La Cour pénale internationale (CPI) a exprimé sa préoccupation suite au retrait du Mali, du Burkina Faso et du Niger, estimant que ce retrait compromet la recherche de la justice à l’échelle mondiale.
La CPI, basée à La Haye, poursuit les individus pour crimes de guerre et crimes contre l’humanité.
Ces trois États d’Afrique de l’Ouest, dirigés par des militaires, se sont retirés de la Cour l’année dernière, la qualifiant d’« instrument de répression néocoloniale aux mains de l’impérialisme ».
Ces trois anciens membres de la CEDEAO ont formé l’Alliance des États du Sahel en 2024.
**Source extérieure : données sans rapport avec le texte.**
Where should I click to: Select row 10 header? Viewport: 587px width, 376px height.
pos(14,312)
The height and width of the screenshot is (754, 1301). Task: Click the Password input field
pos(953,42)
L’Assemblée des États parties à la CPI, qui représente les pays membres, a regretté leur départ.
Le retrait de certains pays de la Cour « risque de compromettre la recherche collective de la justice et d’affaiblir les efforts internationaux visant à mettre fin à l’impunité », a déclaré l’Assemblée dans un communiqué publié mercredi.
La Cour compte actuellement 125 membres, mais plusieurs grandes puissances, dont la Chine, l’Inde, la Russie, les États-Unis et Israël, n’y ont pas adhéré.